++++ INFORMATION GIVEN

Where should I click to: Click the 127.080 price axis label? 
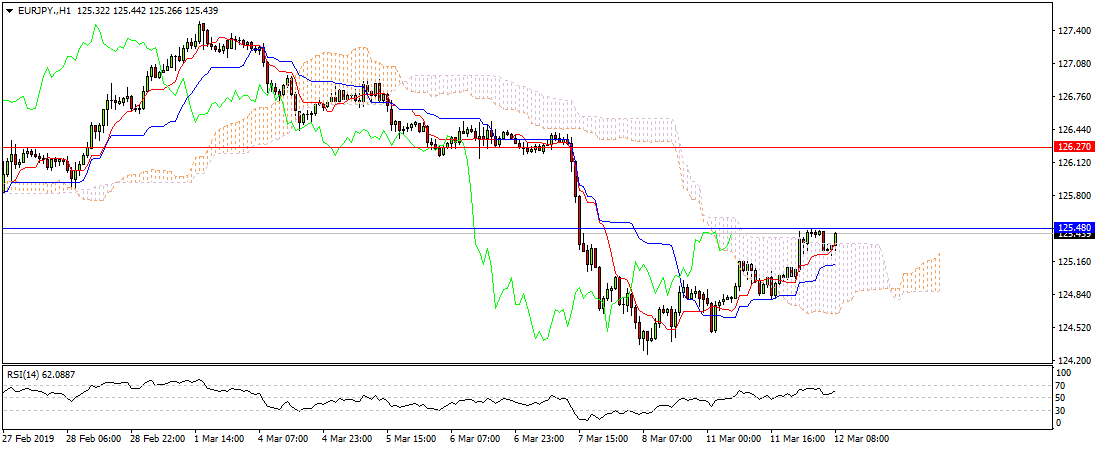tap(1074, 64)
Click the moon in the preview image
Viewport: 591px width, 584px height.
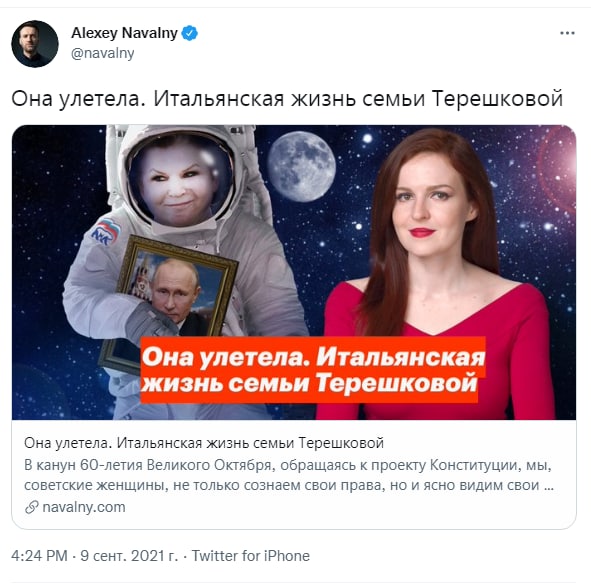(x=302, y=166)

++++++++

ACTION ITEM.
Give again, word for word, only the lines from the one with "Click the moon in the preview image" through the last line of the entries, both included; no pictures go in the copy.

REPLY.
Click the moon in the preview image
Viewport: 591px width, 584px height.
(x=302, y=166)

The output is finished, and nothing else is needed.